TEKS BACAAN:
________
Pihak keluarga begitu kaget dan tidak menyangka akan ditinggal Rosihan selamanya. Sebab, baru Rabu malam (13/ 4) pria kelahiran Kubang Nan Dua, Solok, Sumatera Barat, itu pulang dari Rumah Sakit Harapan Kita. Setelah menjalani operasi jantung pada 24 Maret lalu, dokter menganggap kondisinya berangsur membaik hingga dipersilakan pulang untuk menjalani rawat jalan. ’’Tadi malam (Rabu malam) masih baik-baik saja,’’ ungkap salah seorang cucu Rosihan, Alma Tania, saat ditemui di RS MMC. Bahkan, sebelum meninggal kemarin pagi, Rosihan sempat bersarapan Menurut Alma, saat itu Rosihan meminta makanannya dibawa ke teras rumah. Ketika itu dia mengeluh sesak napas. Nah, setelah makan beberapa suap, tiba-tiba Rosihan terkulai.
Keluarga sempat panik dan langsung membawanya ke RS MMC. Namun, Tuhan berkehandak lain. Rosihan wafat. Putra kedua Rosihan, Omar Luthfi, mengungkapkan, kondisi kesehatan Rosihan terus menurun sejak istrinya meninggal. ’’Semangat bapak juga menurun sejak ibu meninggal,’’ katanya. Istri Rosihan, Siti Zuraida, meninggal pada 5 September 2010. Nah, sejak saat itu, lanjut Omar, ayahnya sering sakit-sakitan. Bahkan sebelum menjalani operasi, Rosihan sempat beberapa kali berpindah rumah sakit. Pada 7 Maret lalu, pendiri harian Pedoman itu mengeluhkan sesak di dadanya dan langsung dirawat di RS MMC. Jantung Rosihan ternyata bermasalah. Puncaknya, pada 24 Maret, Rosihan menjalani operasi di RS Harapan Kita. Menurut Omar, ada satu cita-cita ayahnya yang belum tercapai. Yakni, menerbitkan sebuah buku. Tapi, buku itu berbeda dari puluhan buku lain yang pernah ditulis Rosihan. ’’Itu buku cinta-cintaan bapak sama ibu,’’ ujar Omar yang tak henti-henti mengisap rokok sambil menyambut para tamu yang berdatangan di teras depan rumahnya. Dia mengungkapkan, sejak empat bulan lalu Rosihan begitu tekun menyusun buku tersebut.
Sepengetahuan Omar, penulisan buku itu sudah rampung. ’’Tinggal menunggu pemilihan judulnya,’’ ucap pria 58 tahun tersebut. Sebenarnya sudah ada beberapa alternatif judul yang akan dibubuhkan untuk buku itu. Bahkan, rencananya buku tersebut diterbitkan tepat pada peringatan hari ulang tahun ke-89 Rosihan, yakni 10 Mei mendatang. ’’Tapi, Tuhan punya rencana lain. Kami belum memikirkan itu. Tunggu saja,’’ ungkapnya. Lebih lanjut Omar menyatakan, ayahnya adalah sosok bapak yang sederhana dan pekerja keras. Bahkan sejak kecil dirinya mengaku sempat hidup dalam kondisi susah. Yakni, saat pemberedelan koran milik Rosihan yang bernama Pedoman pada 1961. Koran Pedoman yang terbit sejak 1948 itu diberedel pada era kepemimpinan Soekarno. ’’Waktu itu masa-masa susah bagi kami. Tapi, saya masih kecil, jadi tidak paham apa masalahnya,’’ imbuhnya. Mungkin karena kesusahan-kesusahan itulah, lanjut Omar, sang ayah sama sekali tidak mengarahkan anak-anaknya untuk meneruskan minatnya berkecimpung dalam dunia jurnalistik. Menurut dia, di antara tiga anak Rosihan, tidak ada yang meneruskan jalan hidup bapaknya sebagai seorang wartawan. ’’Kakak saya (Aida Fathya) dokter.
________
DAFTAR TERSIMPAN:
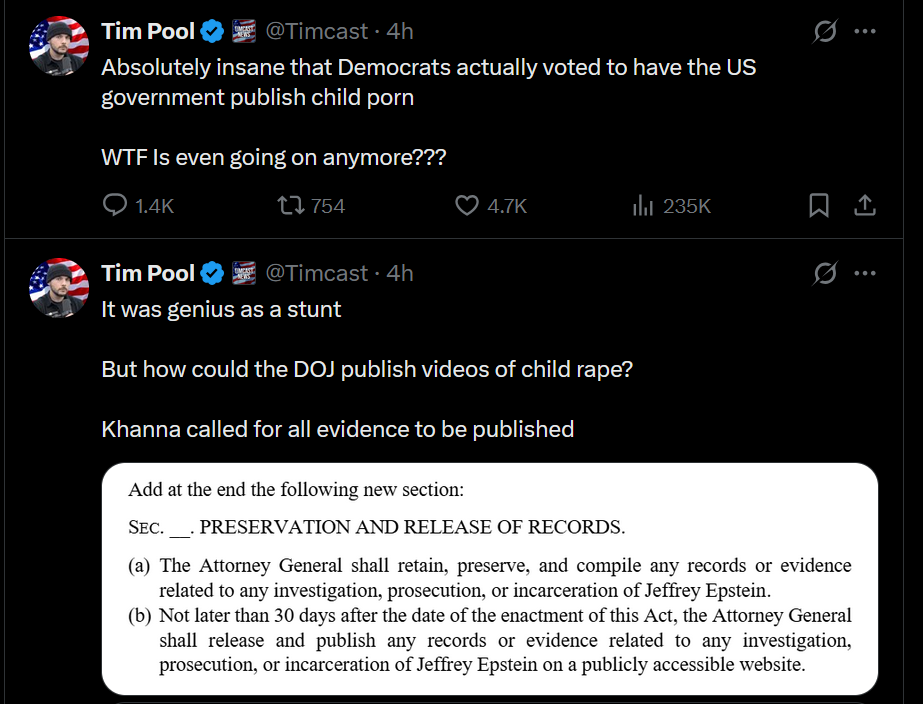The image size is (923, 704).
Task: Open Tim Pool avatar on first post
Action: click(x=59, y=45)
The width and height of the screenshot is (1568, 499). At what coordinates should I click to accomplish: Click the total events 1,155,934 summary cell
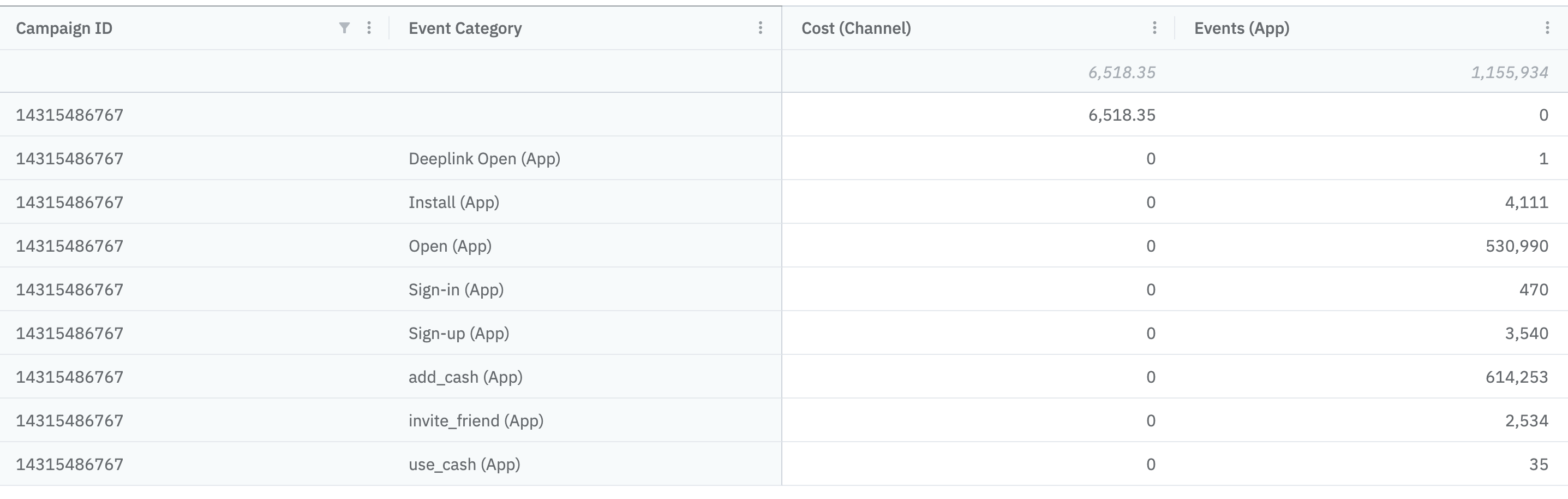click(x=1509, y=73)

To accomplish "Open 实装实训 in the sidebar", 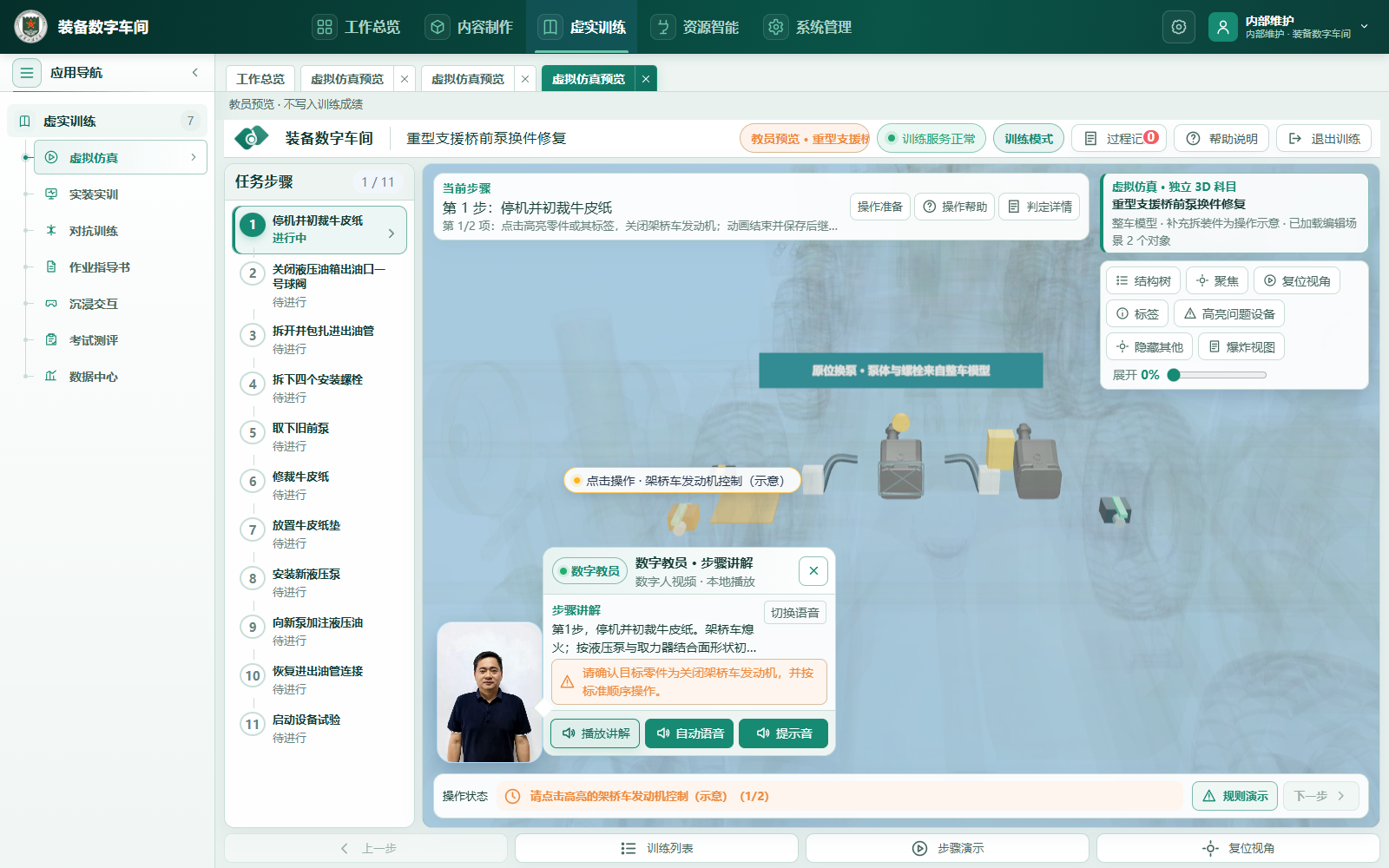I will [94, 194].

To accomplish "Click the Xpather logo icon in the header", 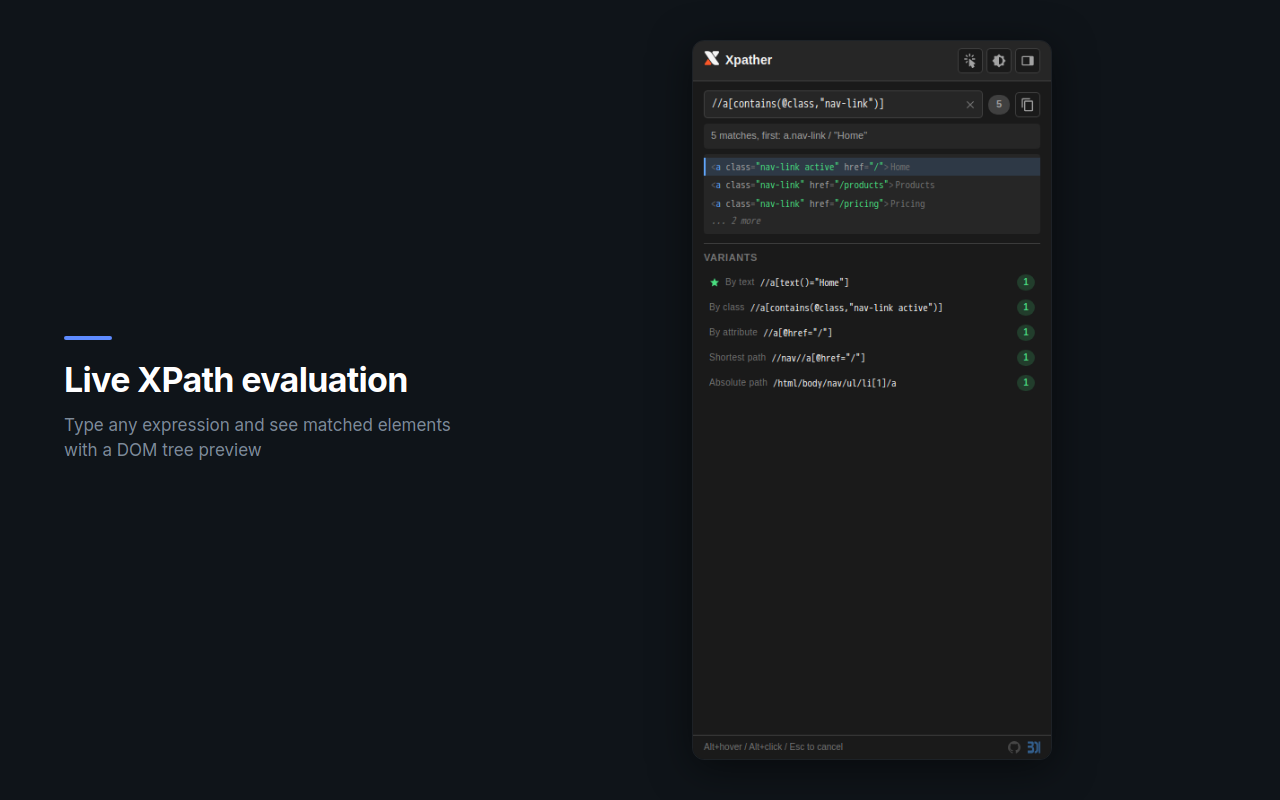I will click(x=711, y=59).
________
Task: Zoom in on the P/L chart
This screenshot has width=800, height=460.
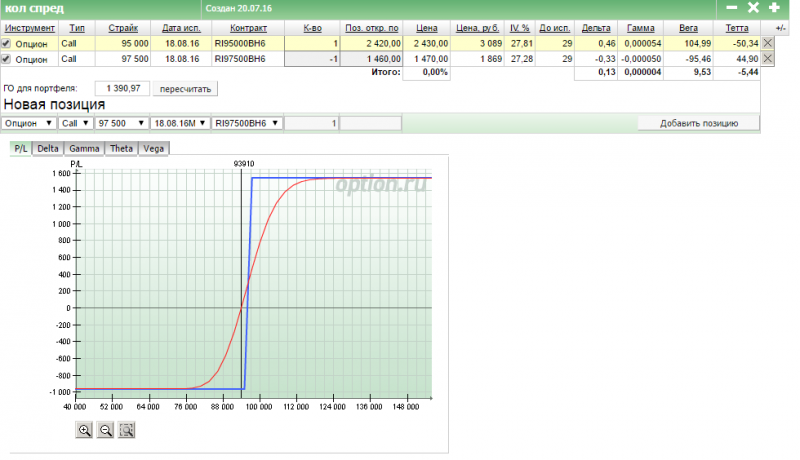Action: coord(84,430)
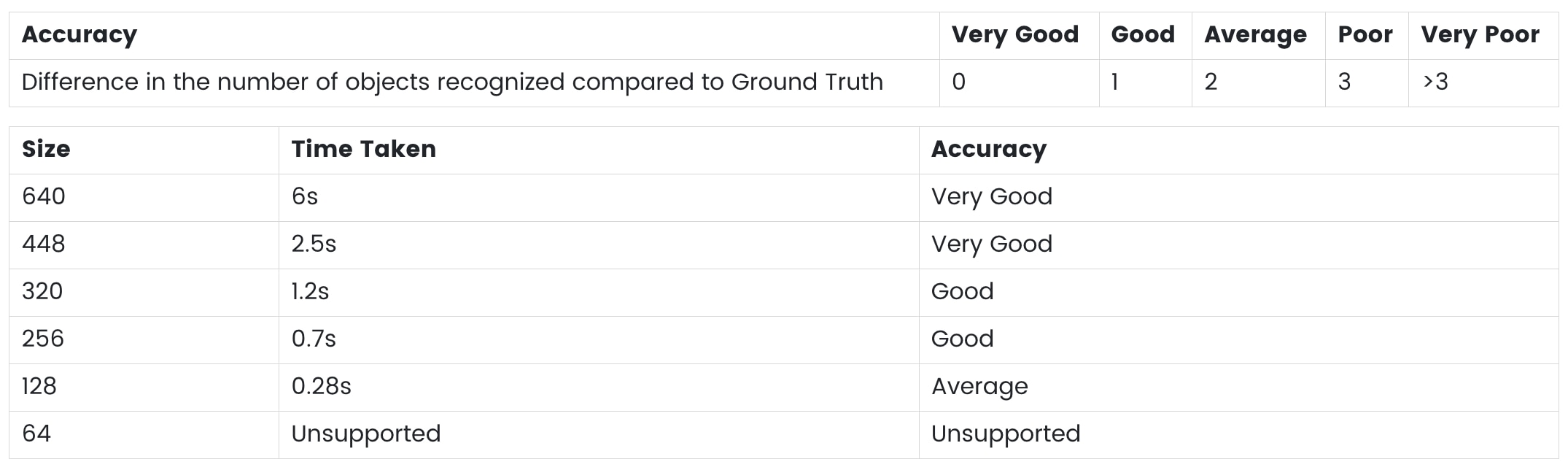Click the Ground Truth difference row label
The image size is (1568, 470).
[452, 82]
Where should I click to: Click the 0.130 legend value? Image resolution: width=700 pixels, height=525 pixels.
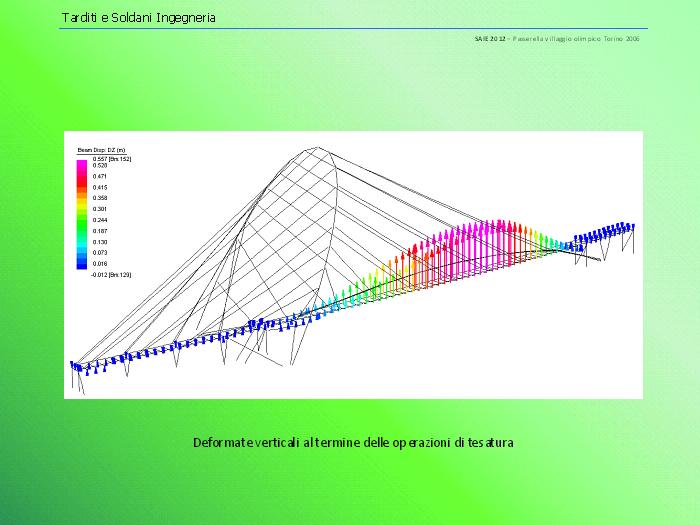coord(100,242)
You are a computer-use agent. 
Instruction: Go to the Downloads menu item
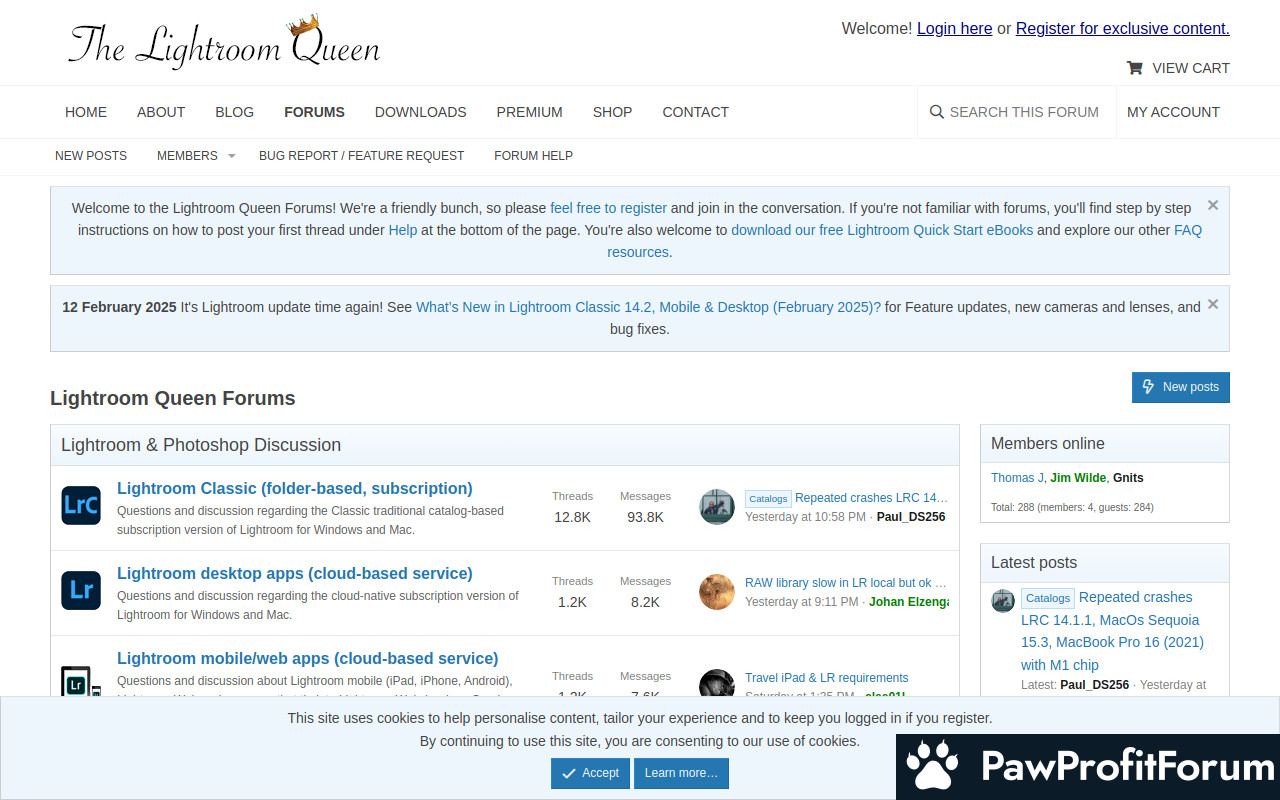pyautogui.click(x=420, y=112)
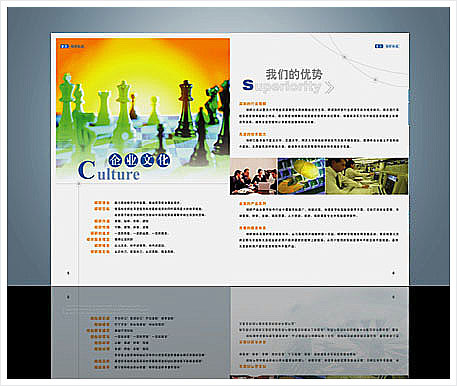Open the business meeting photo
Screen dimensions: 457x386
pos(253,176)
________
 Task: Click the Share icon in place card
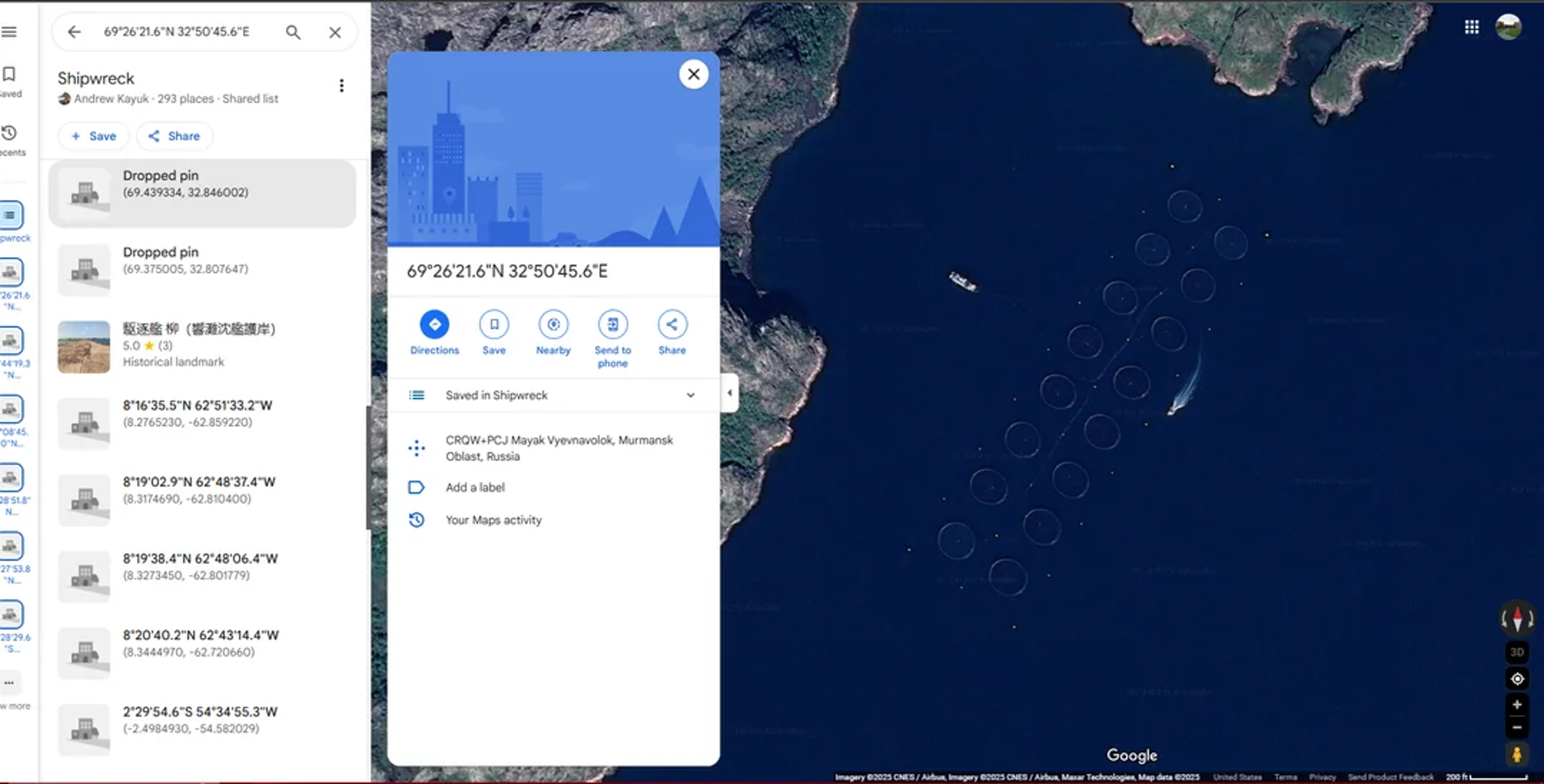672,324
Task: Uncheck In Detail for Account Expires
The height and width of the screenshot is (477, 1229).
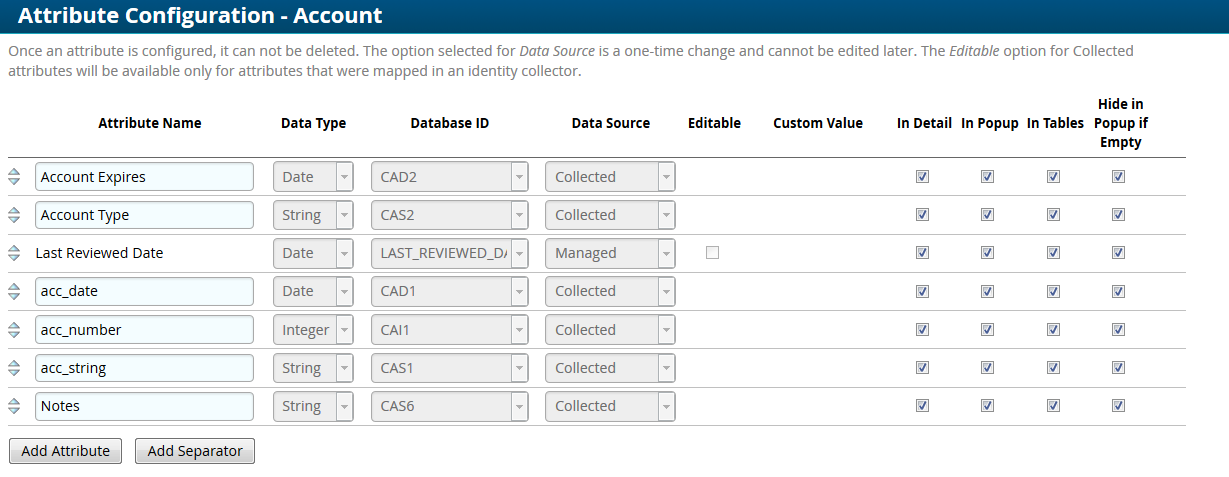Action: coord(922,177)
________
LATIHAN TERTULIS 1: Tuliskan ulang kata demi kata bagian teks bacaan dari "Pihak keluarga begitu" sampai dengan "tiba-tiba Rosihan terkulai.", termasuk kedua bagian itu.
LATIHAN TERTULIS 2: Sambung teks tentang wafatnya Rosihan dengan bagian berikutnya, dimulai setelah kalimat terakhirnya.
Daftar tersebut tidak perlu digunakan.

JAWABAN 1:
Pihak keluarga begitu kaget dan tidak menyangka akan ditinggal Rosihan selamanya. Sebab, baru Rabu malam (13/ 4) pria kelahiran Kubang Nan Dua, Solok, Sumatera Barat, itu pulang dari Rumah Sakit Harapan Kita. Setelah menjalani operasi jantung pada 24 Maret lalu, dokter menganggap kondisinya berangsur membaik hingga dipersilakan pulang untuk menjalani rawat jalan. ’’Tadi malam (Rabu malam) masih baik-baik saja,’’ ungkap salah seorang cucu Rosihan, Alma Tania, saat ditemui di RS MMC. Bahkan, sebelum meninggal kemarin pagi, Rosihan sempat bersarapan Menurut Alma, saat itu Rosihan meminta makanannya dibawa ke teras rumah. Ketika itu dia mengeluh sesak napas. Nah, setelah makan beberapa suap, tiba-tiba Rosihan terkulai.

JAWABAN 2:
Adik saya (Naila Karima) juga dokter. Kalau saya, wirausaha sajalah,’’ ujarnya. ’’Bapak memang nggak mendorong anaknya jadi wartawan. (Jadi wartawan) mungkin susah,’’ katanya lantas tertawa. Rosihan memulai karir jurnalistiknya sejak masa penjajahan Jepang pada 1943, yakni dengan menjadi reporter Asia Raya. Pada 1947–1957, pria yang akrab disapa Pak Ros itu sempat mejadi pemimpin redaksi Siasat. Pada 1968, Rosihan pun didapuk menjadi ketua umum Persatuan Wartawan Indonesia (PWI). Atas perjuangannya sebagai wartawan, negara pun menganugerahi dia dengan Bintang Mahaputra III. Tak hanya terjun di dunia jurnalistik, Rosihan juga aktif dalam dunia perfilman. Buktinya, bersama Usmar Ismail, dia membentuk Perusahaan Film Indonesia (Perfini). Bahkan dia pernah menjadi pemeran figuran dalam film Darah dan Doa. ’’Dia adalah tokoh film yang sangat saya hormati,’’ ucap aktor kawakan Deddy Mizwar yang kemarin melayat ke rumah duka. Dia menegaskan, dirinya begitu angkat topi kepada Rosihan karena semangat belajarnya yang tidak pernah pudar. Meski usianya terpaut sangat jauh, Rosihan tidak pernah malu untuk bertanya kepada para juniornya jika tidak memahami sesuatu. Selain para menteri aktif, menteri penerangan era Orde Baru, Harmoko, datang melayat.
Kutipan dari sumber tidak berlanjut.